E il Comune si illumina di verde, viola e blu

venerdì 27 febbraio 2026 9.53
Esempi, testimonianze, racconti di resilienza, di fragilità ma anche di forza. La forza che nasce dall'unione, dall'incontro, dagli intrecci di vite. Vite rare.


La sala consiliare di Palazzo di Città ha raccolto tante vite, tante famiglie, unite per sconfiggere la solitudine che la malattia può dare. E una malattia rara ancora di più.
La Giornata delle Malattie Rare – che ricorre il 28 febbraio - quest'anno viene celebrata in città con la costituzione dell'Associazione per le Malattie Rare in Età Pediatrica, "Intrecci di Storie – Quel filo che ci unisce".


«Un sodalizio che nasce con l'obiettivo di dare voce a chi ogni giorno convive con una malattia rara – spiega la pediatra Nunzia Leonetti che ha promosso l'evento - per creare rete, ascolto e consapevolezza attraverso testimonianze, esperienze e dialogo con la comunità».
«Le malattie rare sono ancora poco conosciute e la sensibilità verso questi piccoli malati va incrementata perché solo così una comunità diventa davvero inclusiva nei confronti delle fragilità – avverte la Sindaca Giovanna Bruno - capace di offrire sollievo alle famiglie.
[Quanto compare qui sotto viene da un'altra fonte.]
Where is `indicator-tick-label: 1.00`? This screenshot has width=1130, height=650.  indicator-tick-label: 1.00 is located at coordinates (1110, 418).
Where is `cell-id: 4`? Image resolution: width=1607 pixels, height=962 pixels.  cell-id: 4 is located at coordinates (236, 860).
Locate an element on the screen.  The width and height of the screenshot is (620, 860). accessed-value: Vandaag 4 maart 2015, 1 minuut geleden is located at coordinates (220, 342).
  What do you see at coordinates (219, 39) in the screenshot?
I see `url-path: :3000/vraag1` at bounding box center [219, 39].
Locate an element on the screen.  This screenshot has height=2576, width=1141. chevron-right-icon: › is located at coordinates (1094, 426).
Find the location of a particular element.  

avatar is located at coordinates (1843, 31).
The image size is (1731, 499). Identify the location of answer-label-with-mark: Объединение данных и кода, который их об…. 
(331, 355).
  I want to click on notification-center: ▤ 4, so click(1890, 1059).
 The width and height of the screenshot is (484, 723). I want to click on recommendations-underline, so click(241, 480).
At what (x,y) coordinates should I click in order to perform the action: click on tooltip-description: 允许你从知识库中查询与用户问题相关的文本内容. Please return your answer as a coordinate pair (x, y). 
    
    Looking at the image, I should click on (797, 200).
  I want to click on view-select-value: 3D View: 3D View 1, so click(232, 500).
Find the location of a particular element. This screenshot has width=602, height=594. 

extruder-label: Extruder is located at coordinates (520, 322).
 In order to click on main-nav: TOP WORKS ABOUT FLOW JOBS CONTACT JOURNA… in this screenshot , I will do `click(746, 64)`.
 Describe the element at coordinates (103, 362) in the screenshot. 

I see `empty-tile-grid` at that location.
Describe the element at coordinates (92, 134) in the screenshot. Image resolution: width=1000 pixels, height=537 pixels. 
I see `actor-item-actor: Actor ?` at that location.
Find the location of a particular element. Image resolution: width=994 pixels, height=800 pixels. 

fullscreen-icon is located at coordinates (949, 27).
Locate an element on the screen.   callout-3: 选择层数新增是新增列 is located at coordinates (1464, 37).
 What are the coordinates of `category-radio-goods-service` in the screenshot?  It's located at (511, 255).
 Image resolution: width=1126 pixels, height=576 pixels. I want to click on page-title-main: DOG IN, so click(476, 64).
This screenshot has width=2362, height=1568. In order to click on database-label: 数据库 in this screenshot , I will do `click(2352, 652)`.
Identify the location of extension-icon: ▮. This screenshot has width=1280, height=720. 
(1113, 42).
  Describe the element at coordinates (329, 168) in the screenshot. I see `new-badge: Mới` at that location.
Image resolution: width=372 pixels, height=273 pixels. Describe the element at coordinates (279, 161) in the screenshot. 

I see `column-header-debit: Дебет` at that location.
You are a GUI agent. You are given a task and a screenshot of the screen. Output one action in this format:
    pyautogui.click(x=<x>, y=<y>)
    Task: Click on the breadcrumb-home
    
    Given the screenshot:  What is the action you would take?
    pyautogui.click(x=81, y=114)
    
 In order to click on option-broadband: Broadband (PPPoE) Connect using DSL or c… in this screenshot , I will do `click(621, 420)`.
Ricordo quando ho sentito parlare della Giornata delle malattie Rare per la prima volta: non conoscevo i colori legati a questa giornata. Non immaginavo cosa ci potesse essere dietro queste storie, cosa accade nelle famiglie ogni giorno, com'è scandita la loro quotidianità, la lotta per la Vita. Ho conosciuto le storie di Giulia, di Noemi, di Luca, di Elena, di Francesco, di Antonio, di Enrico… i loro genitori, sfatti di stanchezza e incognite e carichi di coraggio e speranza, erano sconosciuti gli uni agli altri. Abbiamo iniziato nel silenzio a collegarli, a farli conoscere, a farli venire fuori dal loro inevitabile isolamento.


Sono tante le storie, tanti i piccoli colpiti da queste diagnosi che anelano alla Vita, una vita normale, semplice… Da lì è nata la necessità di condividere tutto questo con gli Amministratori della nostra città, perché ci fosse consapevolezza, impegno verso questi cittadini. La bellezza di questa sala gremita è tutta negli occhi, nei sorrisi e nelle parole commosse donati questa sera. Ecco, l'opera più bella che una città può costruire e ammirare è la Persona. La cura e la protezione che una città può offrire a ciascuno è la più bella opera pubblica che una comunità possa realizzare».


Anche quest'anno per tale questa occasione Palazzo di Città è stato illuminato con i colori della Giornata delle Malattie Rare, verde, viola e blu, per testimoniare la sensibilità al tema.